"My blood hurts." --What's Her Face, Teen Girl Squad, Homestar Runner
I used to think that Jeremiah was a whiny dude. Not Jeremiah the Bullfrog. I don't typically make good friends with bullfrogs, and I don't drink, so they can't help me drink my wine. Even if I did drink, I figure a bullfrog would probably rather take a swim in a glass of wine than actually drink it, and maybe that would be more efficient in getting the bullfrog nice and shnockered. But I'm not talking about bullfrogs, I'm talking about Biblical prophets. Jeremiah was one of them. And I used to think the guy was kind of the "Debbie Downer" of the prophets.
When I used to read Jeremiah, I'd see him go back and forth between praising God and complaining about how badly he was being treated and/or pleading with God to be merciful to the very people who were mistreating him. But I've recently read Jeremiah, and I don't think that he's too whiny anymore. I mean, they called him a liar (and worse). They threw him in a cistern and left him for dead. They burned up his writing--which, let me tell you, hurts me on a deep, personal level. God forbid him to marry. All in all, I'd be a little on the whiny side, too (and Jeremiah wasn't really all that whiny, when I really think about it). In fact, forgedduhboudit. I'd probably throw my towel in the moment anyone opposed me.

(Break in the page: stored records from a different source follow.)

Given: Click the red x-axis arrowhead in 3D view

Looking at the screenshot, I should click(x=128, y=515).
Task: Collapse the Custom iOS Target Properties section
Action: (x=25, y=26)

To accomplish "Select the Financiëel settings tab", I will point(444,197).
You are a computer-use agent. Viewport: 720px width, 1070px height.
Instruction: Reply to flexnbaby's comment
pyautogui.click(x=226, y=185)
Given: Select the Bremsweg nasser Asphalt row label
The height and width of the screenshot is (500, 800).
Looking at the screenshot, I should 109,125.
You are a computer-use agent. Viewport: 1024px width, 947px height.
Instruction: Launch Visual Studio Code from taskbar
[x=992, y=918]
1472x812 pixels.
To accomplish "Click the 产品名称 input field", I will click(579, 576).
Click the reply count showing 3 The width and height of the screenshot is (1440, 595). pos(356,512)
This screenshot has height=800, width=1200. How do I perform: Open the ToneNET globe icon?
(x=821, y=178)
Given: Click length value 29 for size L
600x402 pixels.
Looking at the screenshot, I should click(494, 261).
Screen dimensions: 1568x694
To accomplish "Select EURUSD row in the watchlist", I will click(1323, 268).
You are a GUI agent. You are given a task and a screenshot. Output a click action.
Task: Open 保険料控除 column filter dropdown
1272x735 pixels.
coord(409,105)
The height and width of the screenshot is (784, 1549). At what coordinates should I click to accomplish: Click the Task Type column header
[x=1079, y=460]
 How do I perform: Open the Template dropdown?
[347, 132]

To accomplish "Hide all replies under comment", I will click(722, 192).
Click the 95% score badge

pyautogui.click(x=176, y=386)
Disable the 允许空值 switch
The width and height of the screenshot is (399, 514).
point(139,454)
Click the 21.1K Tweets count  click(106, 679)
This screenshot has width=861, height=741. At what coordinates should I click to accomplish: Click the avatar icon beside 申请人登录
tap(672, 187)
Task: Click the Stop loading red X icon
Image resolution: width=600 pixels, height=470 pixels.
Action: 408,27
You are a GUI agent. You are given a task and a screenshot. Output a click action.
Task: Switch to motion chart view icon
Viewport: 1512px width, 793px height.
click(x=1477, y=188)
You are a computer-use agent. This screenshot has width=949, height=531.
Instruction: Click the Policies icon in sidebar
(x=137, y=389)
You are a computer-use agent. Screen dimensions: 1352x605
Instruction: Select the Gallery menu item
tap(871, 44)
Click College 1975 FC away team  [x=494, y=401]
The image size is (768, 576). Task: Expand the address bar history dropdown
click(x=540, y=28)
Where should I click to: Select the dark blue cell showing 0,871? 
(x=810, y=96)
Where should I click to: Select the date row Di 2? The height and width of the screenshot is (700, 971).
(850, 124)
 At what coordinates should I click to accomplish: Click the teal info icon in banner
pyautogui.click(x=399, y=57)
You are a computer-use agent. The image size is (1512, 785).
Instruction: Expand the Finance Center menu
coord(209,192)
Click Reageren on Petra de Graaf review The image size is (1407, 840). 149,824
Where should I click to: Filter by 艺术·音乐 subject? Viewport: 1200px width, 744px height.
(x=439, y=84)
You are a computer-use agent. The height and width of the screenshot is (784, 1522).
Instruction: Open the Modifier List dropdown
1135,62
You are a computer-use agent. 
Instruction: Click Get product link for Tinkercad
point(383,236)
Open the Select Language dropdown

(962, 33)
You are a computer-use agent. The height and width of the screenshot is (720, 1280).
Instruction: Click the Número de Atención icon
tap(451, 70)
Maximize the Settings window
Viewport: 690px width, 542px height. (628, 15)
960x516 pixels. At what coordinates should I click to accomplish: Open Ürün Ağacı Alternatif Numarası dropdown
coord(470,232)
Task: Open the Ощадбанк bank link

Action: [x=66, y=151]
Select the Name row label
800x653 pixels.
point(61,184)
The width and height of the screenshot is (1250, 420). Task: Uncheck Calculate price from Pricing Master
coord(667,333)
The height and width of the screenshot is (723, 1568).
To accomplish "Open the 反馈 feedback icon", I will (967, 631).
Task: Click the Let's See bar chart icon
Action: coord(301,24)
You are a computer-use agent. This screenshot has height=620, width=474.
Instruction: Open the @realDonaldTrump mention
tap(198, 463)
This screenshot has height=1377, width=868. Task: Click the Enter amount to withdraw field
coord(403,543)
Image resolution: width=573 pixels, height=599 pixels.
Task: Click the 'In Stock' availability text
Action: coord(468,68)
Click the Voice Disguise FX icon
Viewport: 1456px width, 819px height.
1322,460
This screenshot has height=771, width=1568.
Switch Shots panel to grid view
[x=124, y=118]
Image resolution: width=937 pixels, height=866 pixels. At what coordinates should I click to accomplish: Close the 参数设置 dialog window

I guess I was always comparing Jeremiah to Ezekiel, who was probably like the least whiny of all the Biblical prophets. God commanded Ezekiel to lay on his side for over a year. Then, when that year was over, Zeke had to flip over and lay on his other side for over a month. Did Zeke complain about this? Maybe, but that's not recorded in Scripture. The one complaint that is recorded? "Lord, don't make me cook my food over human poop, because that would be unclean, and I don't want to defile myself." Ezekiel didn't get upset about having to be a sign to a ridiculous people; he got upset because he didn't want to go against God's Law. And God allowed him to cook his food over cow manure instead. While he was lying on his side. For over a year. And he didn't complain.
But me? I'm all complainy because I have blisters (on top of my blisters) on my feet because of the running I've done this week in preparation for my 10K on Saturday (pray I don't die). I'm all complainy because I'm tired. I'm all complainy because my car's not in amazing shape, because I have bills to pay, because the kids I watch don't listen...etc.
So, all-in-all, I guess I'd make a horrible Biblical prophet. Unless I were Jonah, but that guy had issues. If anyone's the "Debbie Downer" of Biblical prophets--it's him!